Rachel Kollock McDowell (January 11, 1880 – August 30, 1949) was an American journalist and the first religion editor of The New York Times, serving in that position from 1920 to 1948. She covered the city's religious activities, from weekly sermons to church construction, community organizing and welfare. During decades of rapid social change, she was known for her connections with Protestant and Catholic clergy, as well as Jewish rabbis, and paid special attention to interfaith efforts. She spoke nationally on religion, appearing at Chautauqua, and had a weekly radio show for a quarter of a century.

==Early life and education==
The daughter of Josephine Timanus and William Osborn McDowell, Rachel and her twin brother Malcolm were born in Newark, New Jersey, in 1880 as the third and fourth children of seven. Their father was a financier and businessman working in New York, with active interests in railroads and mining. He was also a civic organizer, founding the Sons of the American Revolution and helping with founding the Daughters of the American Revolution in the late nineteenth century. In addition to such heritage organizations, he supported Cuban independence from Spain and worked for international peace movements.

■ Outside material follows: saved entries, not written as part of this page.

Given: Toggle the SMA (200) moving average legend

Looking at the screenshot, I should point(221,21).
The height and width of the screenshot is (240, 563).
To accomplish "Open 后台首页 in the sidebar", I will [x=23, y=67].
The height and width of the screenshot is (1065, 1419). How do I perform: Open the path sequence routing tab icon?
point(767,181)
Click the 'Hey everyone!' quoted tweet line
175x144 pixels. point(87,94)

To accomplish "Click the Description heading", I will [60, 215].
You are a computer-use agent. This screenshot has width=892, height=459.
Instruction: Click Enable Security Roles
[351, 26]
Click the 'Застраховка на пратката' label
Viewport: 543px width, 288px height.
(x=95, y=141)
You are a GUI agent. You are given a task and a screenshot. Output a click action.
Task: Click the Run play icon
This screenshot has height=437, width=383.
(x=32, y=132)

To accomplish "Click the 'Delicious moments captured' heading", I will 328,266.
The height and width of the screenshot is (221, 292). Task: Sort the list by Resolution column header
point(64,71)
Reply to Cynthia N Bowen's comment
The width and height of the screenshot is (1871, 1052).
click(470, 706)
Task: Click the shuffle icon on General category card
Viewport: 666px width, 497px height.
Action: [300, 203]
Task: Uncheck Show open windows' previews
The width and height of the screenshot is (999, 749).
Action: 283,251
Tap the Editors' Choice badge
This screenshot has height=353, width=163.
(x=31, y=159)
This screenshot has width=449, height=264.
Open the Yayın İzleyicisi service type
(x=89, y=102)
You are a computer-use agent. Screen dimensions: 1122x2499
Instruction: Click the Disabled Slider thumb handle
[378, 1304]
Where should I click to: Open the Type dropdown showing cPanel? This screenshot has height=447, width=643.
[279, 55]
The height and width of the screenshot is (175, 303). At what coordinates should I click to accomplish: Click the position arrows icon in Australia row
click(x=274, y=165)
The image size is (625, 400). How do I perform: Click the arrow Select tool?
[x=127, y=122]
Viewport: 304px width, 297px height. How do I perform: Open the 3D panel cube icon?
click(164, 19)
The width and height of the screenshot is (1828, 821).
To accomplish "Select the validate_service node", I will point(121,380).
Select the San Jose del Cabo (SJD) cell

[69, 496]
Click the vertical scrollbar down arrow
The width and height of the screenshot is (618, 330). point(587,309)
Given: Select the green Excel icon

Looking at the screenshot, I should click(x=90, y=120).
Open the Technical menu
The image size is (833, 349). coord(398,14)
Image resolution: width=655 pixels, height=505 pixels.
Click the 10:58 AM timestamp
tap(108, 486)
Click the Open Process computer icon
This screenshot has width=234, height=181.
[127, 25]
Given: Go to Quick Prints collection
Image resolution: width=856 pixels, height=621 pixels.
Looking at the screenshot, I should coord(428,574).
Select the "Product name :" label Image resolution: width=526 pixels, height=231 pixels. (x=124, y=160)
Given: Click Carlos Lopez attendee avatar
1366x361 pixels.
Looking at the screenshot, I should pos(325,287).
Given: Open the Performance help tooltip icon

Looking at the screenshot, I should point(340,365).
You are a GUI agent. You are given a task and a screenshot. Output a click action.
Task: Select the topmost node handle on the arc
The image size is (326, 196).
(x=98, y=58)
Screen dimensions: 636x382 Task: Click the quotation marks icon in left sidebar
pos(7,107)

McDowell was educated in Newark and grew up in a strict Presbyterian household whose members attended three church services every Sunday. From an early age, she was interested in writing, and at the age of 15 was paid for her poem on the death of Queen Victoria, published in The New York Journal. She attended college at Union Theological Seminary in New York City.

==Career==
McDowell was a committed career woman, becoming the only one of the seven McDowell children who did not marry. Years later, she said, "I had many beaux and many honest-to-goodness propositions, but I wanted to be an entity, not just a Mrs. Somebody."

As a young woman, she went to work for the Prudential Life Insurance Company in a job she disliked. Seeking a writing job, at age 22 she obtained a position as a reporter covering weddings and other society topics for the Newark Evening News. In 1908, she left the Newark paper for her first New York City newspaper job.

Beginning in 1908, she developed a "brilliant career" as a religious reporter and news editor of the New York Herald but worried when the paper was sold in 1920. She was hired the same week of the sale announcement by The New York Times. She was the first Religion Editor appointed at the Times and worked in that position until 1948.

Known for her pursuit of stories, McDowell knew clergy and rabbis throughout the city, from the top of the Protestant and Catholic hierarchies on down and a variety of Jewish rabbis. She was particularly interested in interfaith movements. She featured Catholic and Protestant clergy, as well as rabbis, in her regular Saturday features. Her pre-eminence in the field of religious news reporting earned her the nickname "Lady Bishop."

The reporter Meyer Berger of The New York Times tells the following story about her:
When Bishop Manning called a press conference one day to announce a $10,000,000 campaign for the Cathedral of St. John the Divine, he held up his statement until she got there – 50 minutes late. "Miss McDowell," he told her in hurtful reproach, "we have been waiting for you for 50 minutes." A tall young man at one side of the room answered before Miss McDowell had quite caught her breath. "Your Reverence," he said quietly, "Miss McDowell – and The Times – are worth waiting 50 minutes for. Her defender, head of the Bishop's New York campaign committee, was Franklin D. Roosevelt."

McDowell recounted that one of her most notable memories was getting trapped in the mausoleum of Princess Anastasia of Greece after her funeral in 1923 at Woodlawn Cemetery in New York. An American heiress who married into the Greek royal family, the Princess had left instructions in her will that she should be interred with her parents at Woodlawn. McDowell had managed to learn the time and place of the secret burial, and gained access. After witnessing the funeral she went into the tomb to look at the names on other caskets and found herself locked in. She was unsuccessful in summoning help, but prayed until finally the door opened. It was an example of her persistence to get "exclusives"; she was credited with scores of them.

In 1935, Time magazine described her as "probably the ablest religious editor of any U. S. newspaper". While at the Herald, she founded the Pure Language League for newspaper writers, to discourage the use of blasphemous and profane language, and carried her campaign to the Times. She was known there for her annual message on New Year's Eve reminding writers to use pure language.

A devout Presbyterian, McDowell was invited to lecture on religion at venues across the country, with regular sessions at Chautauqua. For several years, she had a weekly program on religion on the radio. For more than 25 years, she wrote a weekly article for The Presbyterian (now The Presbyterian Outlook. After meeting with Pope Pius XI in 1935, she wrote about it and received in response more than 1,000 letters from around the world. Her short account was reprinted as My Audience with the Holy Father in 1936.

McDowell retired as result of ill health on December 31, 1948, and died less than a year later on August 30, 1949.

==Civic and professional life==
McDowell was active in professional organizations, such as the New York City Women’s Press Club, the League of American PEN Women, and New Jersey Women’s Press Club. She was a member of the Daughters of the American Revolution and supported its educational activities.